Compilation album by Billy Ray Cyrus
- Released: January 29, 2008
- Genre: Country
- Length: 46:57
- Label: Mercury Nashville
- Producer: Various original producers

Billy Ray Cyrus chronology
| Home at Last (2007) | Love Songs (2008) | Back to Tennessee (2009) |

= Love Songs (Billy Ray Cyrus album) =

Love Songs is the first love songs compilation released on January 29, 2008 by country music singer Billy Ray Cyrus. The album was released on Mercury Nashville, Cyrus' first album with the label since leaving in 1998.

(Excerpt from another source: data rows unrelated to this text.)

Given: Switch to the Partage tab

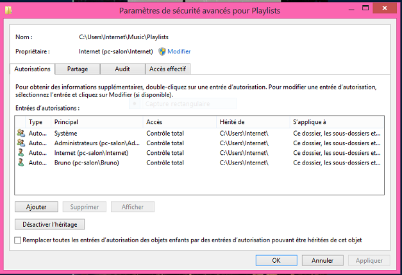Looking at the screenshot, I should click(78, 69).
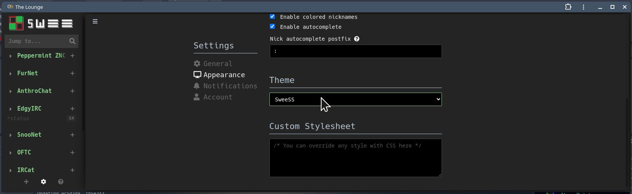632x194 pixels.
Task: Click the plus icon next to SnooNet
Action: coord(72,135)
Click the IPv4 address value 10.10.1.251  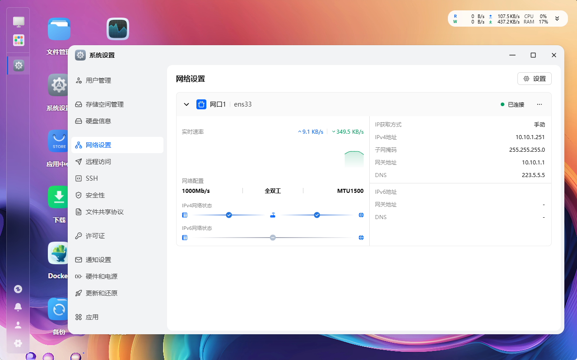[530, 137]
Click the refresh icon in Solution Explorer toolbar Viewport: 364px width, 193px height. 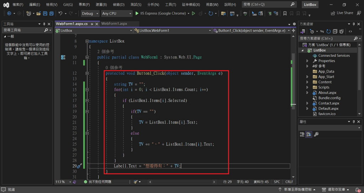[x=328, y=31]
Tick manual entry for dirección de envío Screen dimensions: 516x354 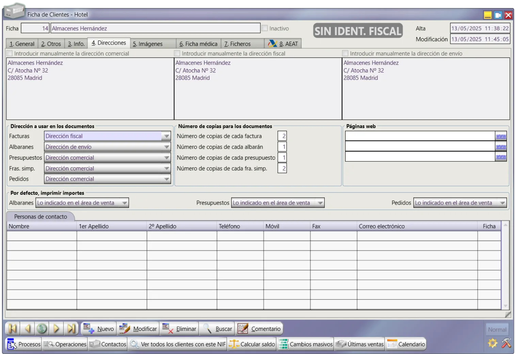coord(345,53)
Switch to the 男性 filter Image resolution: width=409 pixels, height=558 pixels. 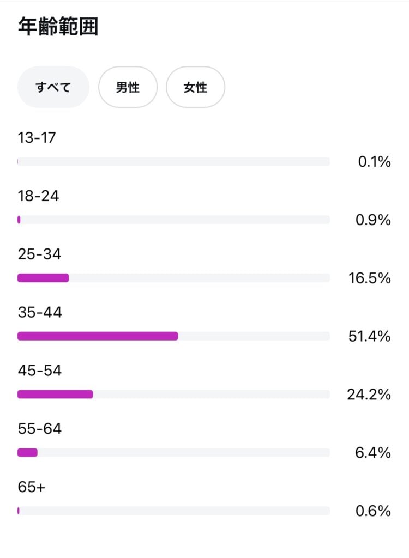pyautogui.click(x=128, y=87)
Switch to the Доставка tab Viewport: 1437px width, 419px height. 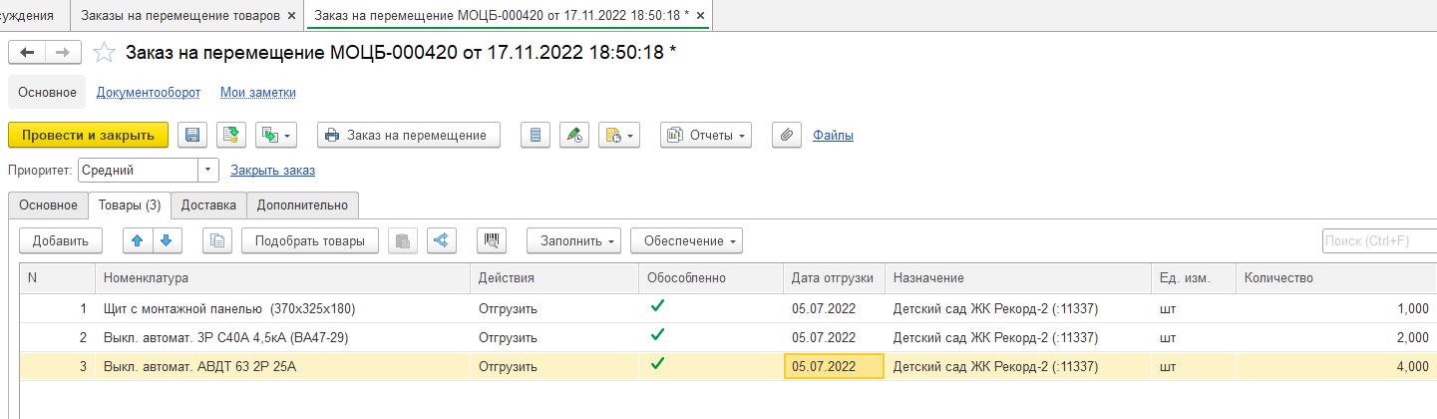tap(208, 206)
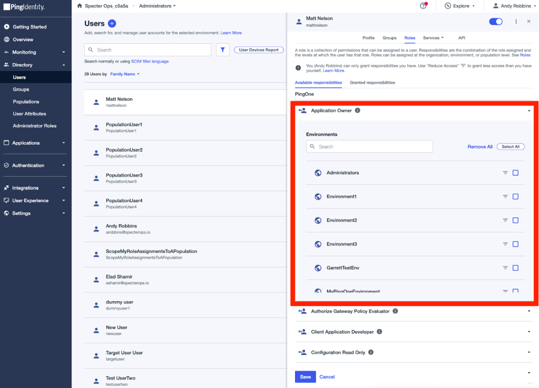
Task: Check the Environment2 checkbox
Action: 515,220
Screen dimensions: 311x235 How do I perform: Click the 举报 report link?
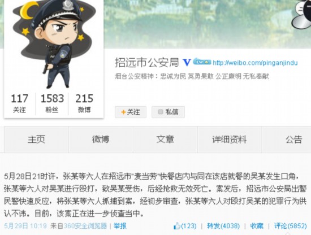[120, 226]
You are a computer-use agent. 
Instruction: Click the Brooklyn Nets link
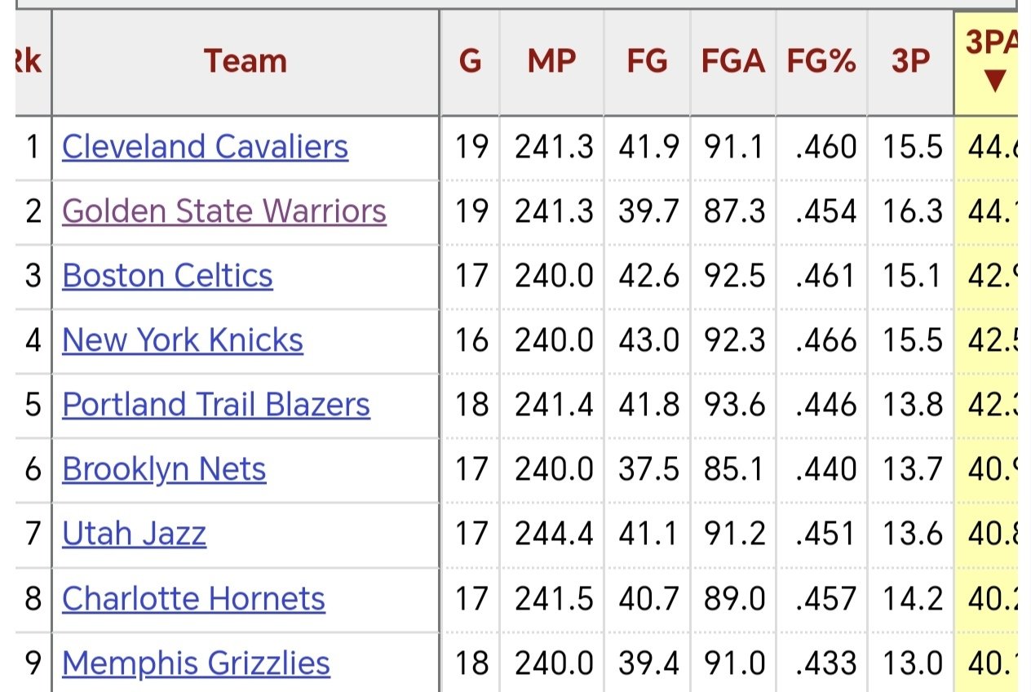(164, 469)
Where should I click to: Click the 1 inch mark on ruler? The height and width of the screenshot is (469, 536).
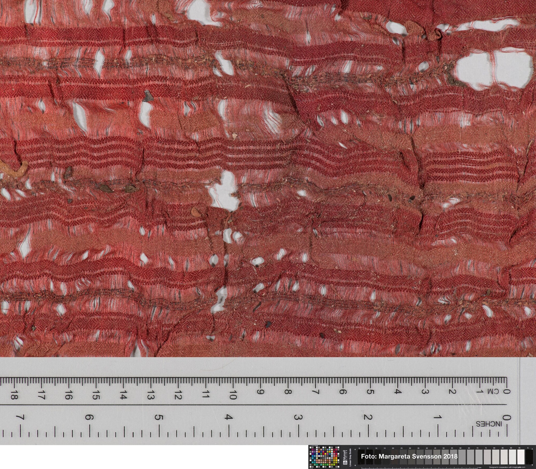[x=437, y=417]

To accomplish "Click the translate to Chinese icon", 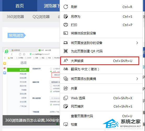I will (66, 69).
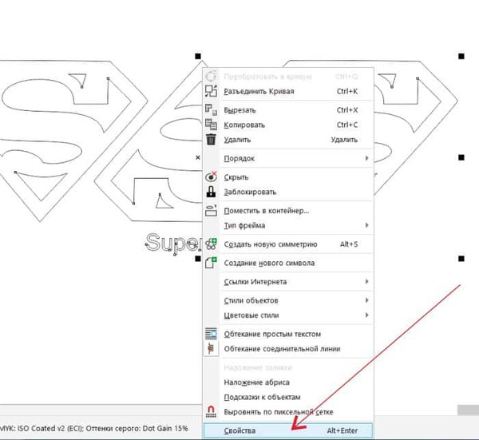Choose Подсказки к объектам menu entry

262,397
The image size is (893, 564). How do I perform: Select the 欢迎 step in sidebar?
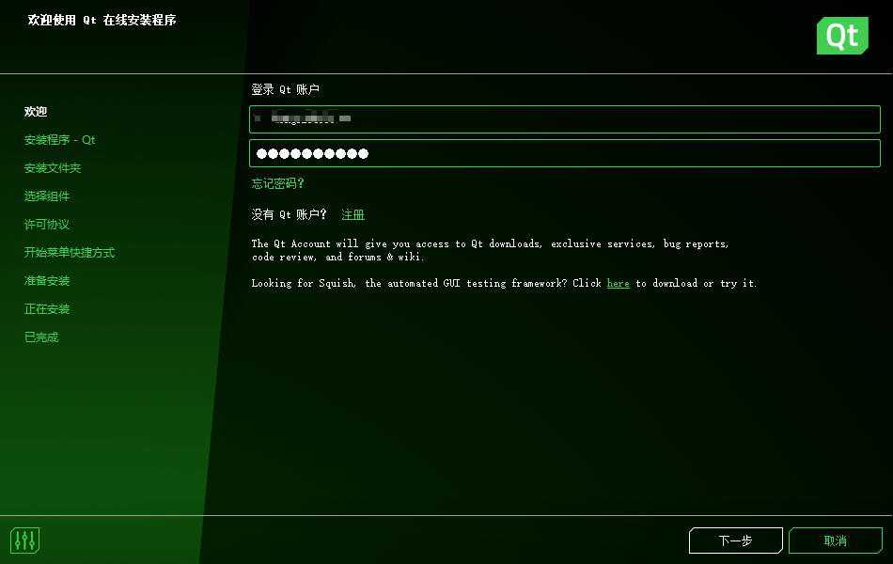pyautogui.click(x=36, y=112)
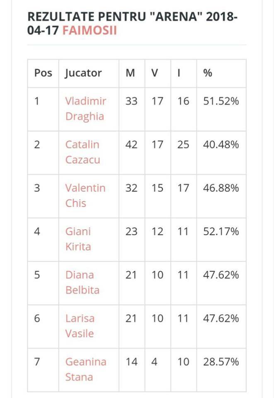
Task: Click the V column header
Action: pos(155,73)
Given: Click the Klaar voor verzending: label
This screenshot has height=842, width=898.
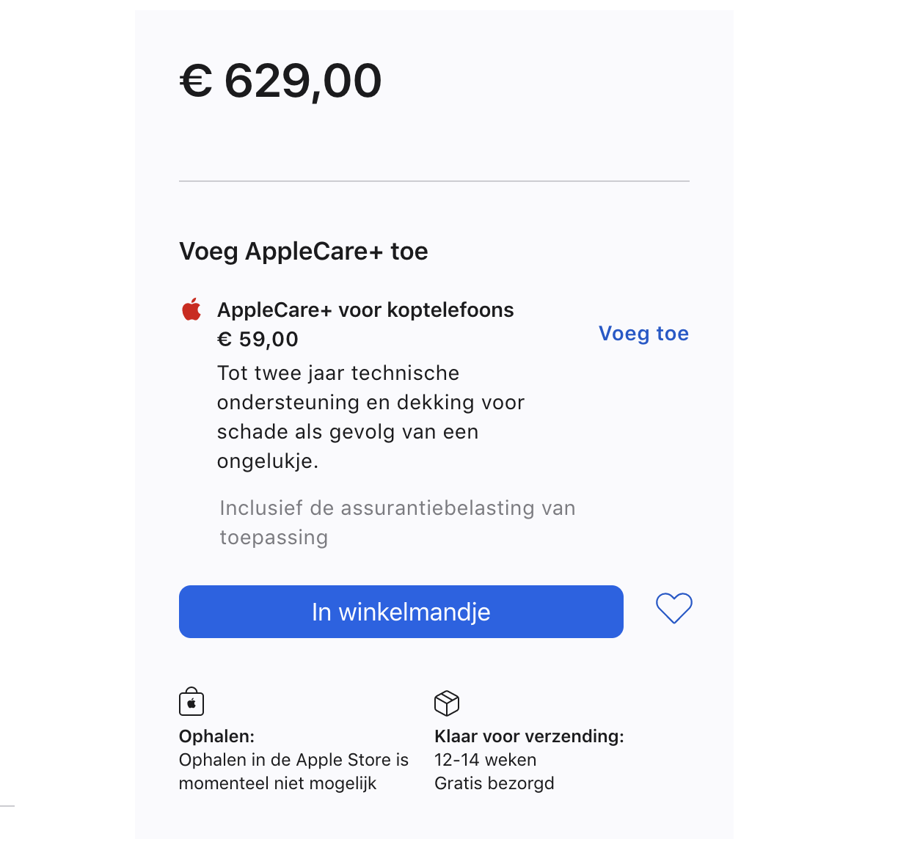Looking at the screenshot, I should pos(529,736).
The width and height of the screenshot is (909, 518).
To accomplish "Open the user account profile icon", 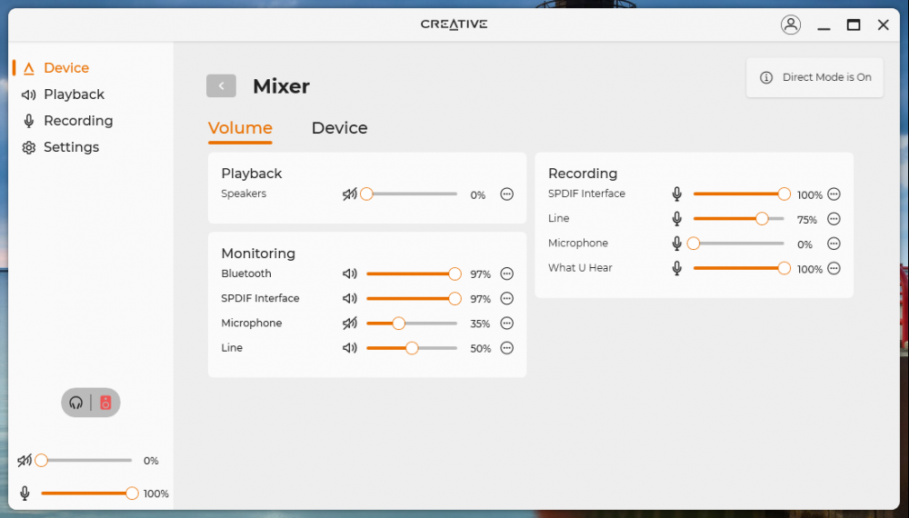I will click(x=790, y=25).
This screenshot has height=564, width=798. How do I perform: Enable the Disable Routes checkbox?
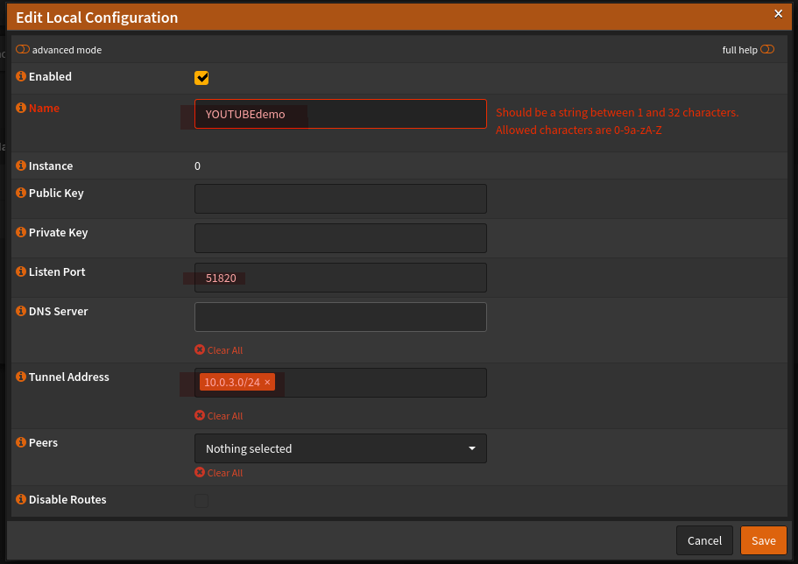click(x=201, y=501)
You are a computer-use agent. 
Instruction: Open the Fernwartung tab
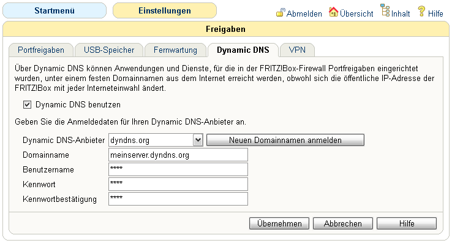(x=175, y=50)
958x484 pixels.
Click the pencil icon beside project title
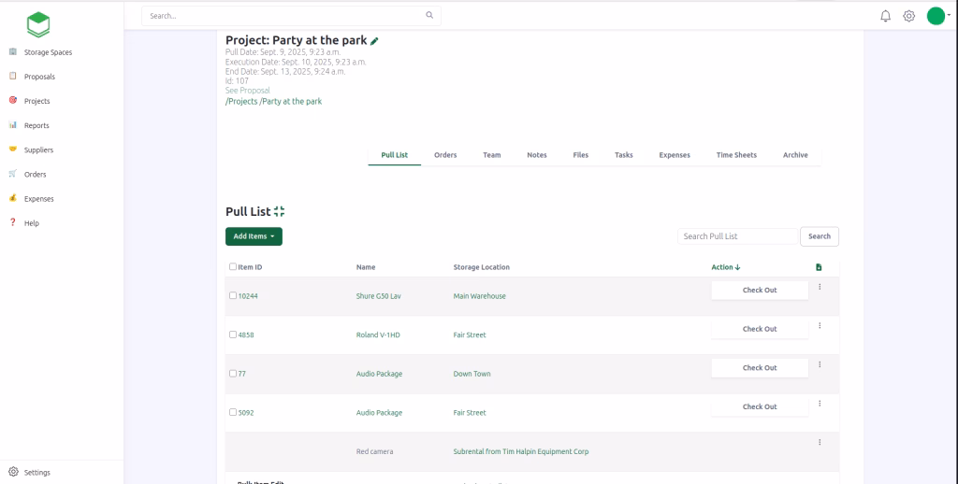[x=374, y=41]
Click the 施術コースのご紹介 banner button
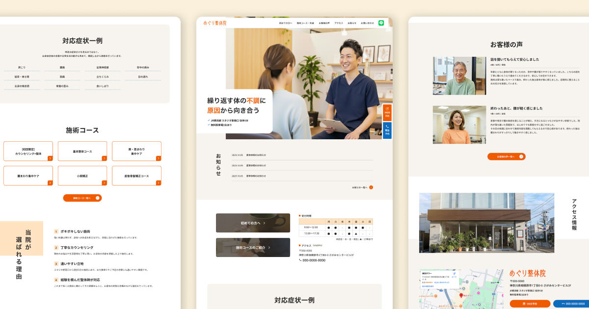Screen dimensions: 589x309 click(x=253, y=247)
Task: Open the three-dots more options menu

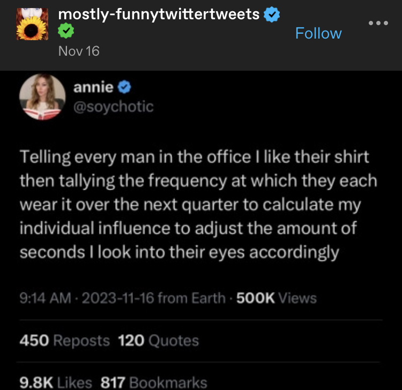Action: pos(378,23)
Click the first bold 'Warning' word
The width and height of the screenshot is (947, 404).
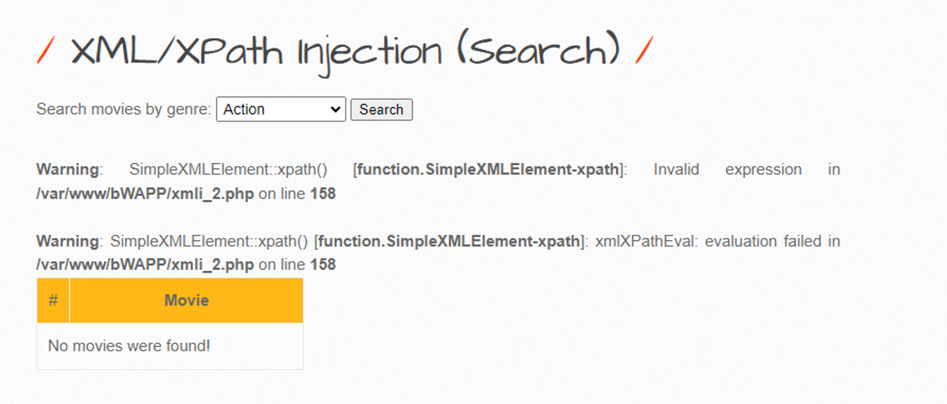(x=68, y=169)
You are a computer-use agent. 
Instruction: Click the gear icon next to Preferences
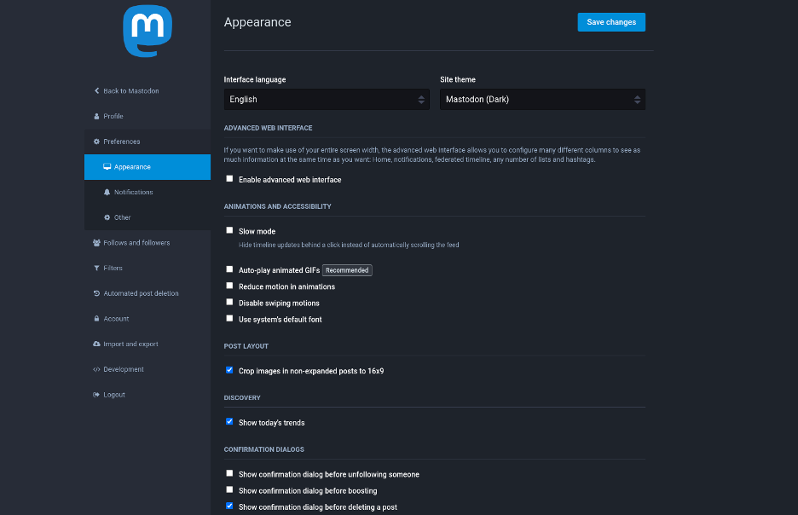[96, 142]
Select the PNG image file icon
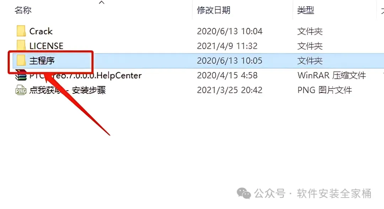Image resolution: width=384 pixels, height=209 pixels. pos(21,90)
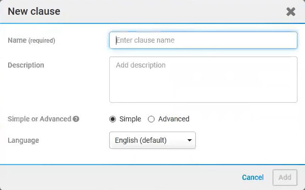This screenshot has width=305, height=190.
Task: Cancel creating the new clause
Action: pos(253,177)
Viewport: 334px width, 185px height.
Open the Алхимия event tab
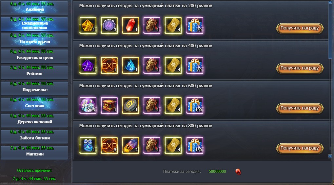click(x=34, y=8)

The album features love songs from Cyrus' studio albums he recorded with Mercury Records. Several of the tracks, however, were not radio singles, but album cuts. The track "Only God (Could Stop Me Loving You)" has been covered by several artists, including Emerson Drive. Their version of the song reached number 23 on the Hot Country Singles & Tracks chart in 2003. Also, the song "Somebody New" was covered by Jill King in 2008, her version of the song failed to chart.

==Reception==

Thom Jurek of allmusic gave the album 2.5 stars out of 5. He said "Isn't it awesome to have a Billy Ray Cyrus compilation without "Achy Breaky Heart" on it? Yes, and no. Yes, because some listeners need to hear that song again and again as long as they live, and no, because this collection of love songs doesn't really do much for the reborn Cyrus' reputation as a singer." However, he did go on to say that "She's Not Cryin' Anymore" was the best song originally on Some Gave All. He then went on and said that "Only God (Could Stop Me Loving You)" and "Missing You" were "flat and lifeless".

Professional ratings
Review scores
| Source | Rating |
| allmusic |  |

==Track listing==

| # | Title | Length | Songwriter(s) | Original album |
|---|---|---|---|---|
| 1. | "She's Not Cryin' Anymore" | 3:25 | Billy Ray Cyrus, Buddy Cannon, Terry Shelton | Some Gave All |
| 2. | "In the Heart of a Woman" | 4:00 | Keith Hinton, Brett Cartwright | It Won't Be the Last |
| 3. | "I Am Here Now" | 3:28 | Cyrus, Michael Joe Sagraves, Shelton | Trail of Tears |
| 4. | "Never Thought I'd Fall in Love with You" | 3:41 | Jim McKnight, Mike Murphy | Some Gave All |
| 5. | "Only God (Could Stop Me Loving You)" | 5:10 | Robert John "Mutt" Lange | Storm in the Heartland |
| 6. | "Missing You" | 3:22 | Rick Giles, Susan Logacre | Shot Full of Love |
| 7. | "Three Little Words" | 4:14 | Wayne Perkins, Jimmy Collins | Trail of Tears |
| 8. | "A Heart with Your Name on It" | 2:44 | Phillip Douglas, Brett Beavers | Storm in the Heartland |
| 9. | "Somebody New" | 3:45 | Alex Harvey, Mike Curtis | It Won't Be the Last |
| 10. | "Give My Heart to You" | 3:49 | Walt Aldridge, Bob DiPiero | Shot Full of Love |
| 11. | "It Won't Be the Last" | 3:49 | Cyrus, Shelton | It Won't Be the Last |
| 12. | "How Much" | 5:30 | Gregg Sutton, Danny Tate | Storm in the Heartland |

==Chart performance==
The album debuted and peaked at number 63 on Billboards Top Country Albums chart, becoming Cyrus' lowest charting album on the chart.